The exercise, part of the JTRS Step 2C project, simulated battlefield conditions in which ten systems (nodes) were deployed, then tested, to validate the network produced by the two-channel systems. The testing also included operation of the network with radios on-the-move. The exercise was the first time that JTRS technology had been formally tested in a field environment.
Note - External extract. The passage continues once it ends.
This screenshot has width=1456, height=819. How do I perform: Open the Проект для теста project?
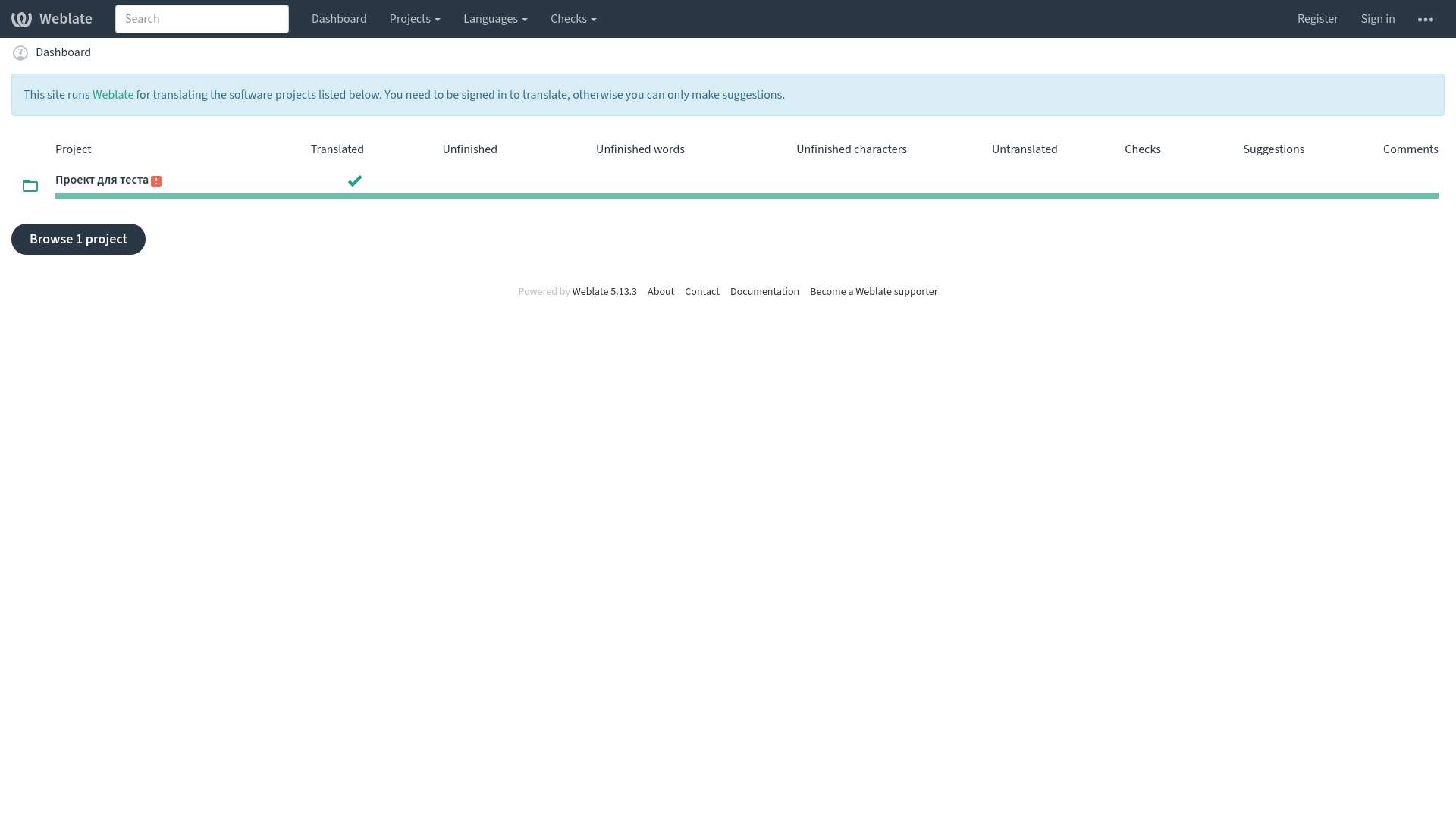[102, 180]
Testing included sending programmed scripts that simulated message traffic from a command centre to ten networked radios up to 20 kilometers from the command centre. It is noteworthy that the test radios experienced only one hardware failure in nearly 800 hours of accumulated test time. Exercises tested the systems’ ability to:
Plan, load, and monitor a network of radios using the Network Management terminal
Automatically form networks
Maintain an operating network as mobile radios (nodes) moved within the area
Accurately exchange and process data on two channels simultaneously

“This is a significant first step toward network centric warfare. We arepleased to work with the Army to clearly demonstrate the feasibility of the JTRS architecture in a field environment. The JTRS Step 2C program represents a critical risk reduction effort that supports all the Cluster programs that will follow,” said CNIR Programs Vice President Joseph McCarthy, who was on site during the testing.

Under the contract, awarded in June 2000, the systems were developed, tested and shipped to Fort Huachuca for testing that begin in November 2002.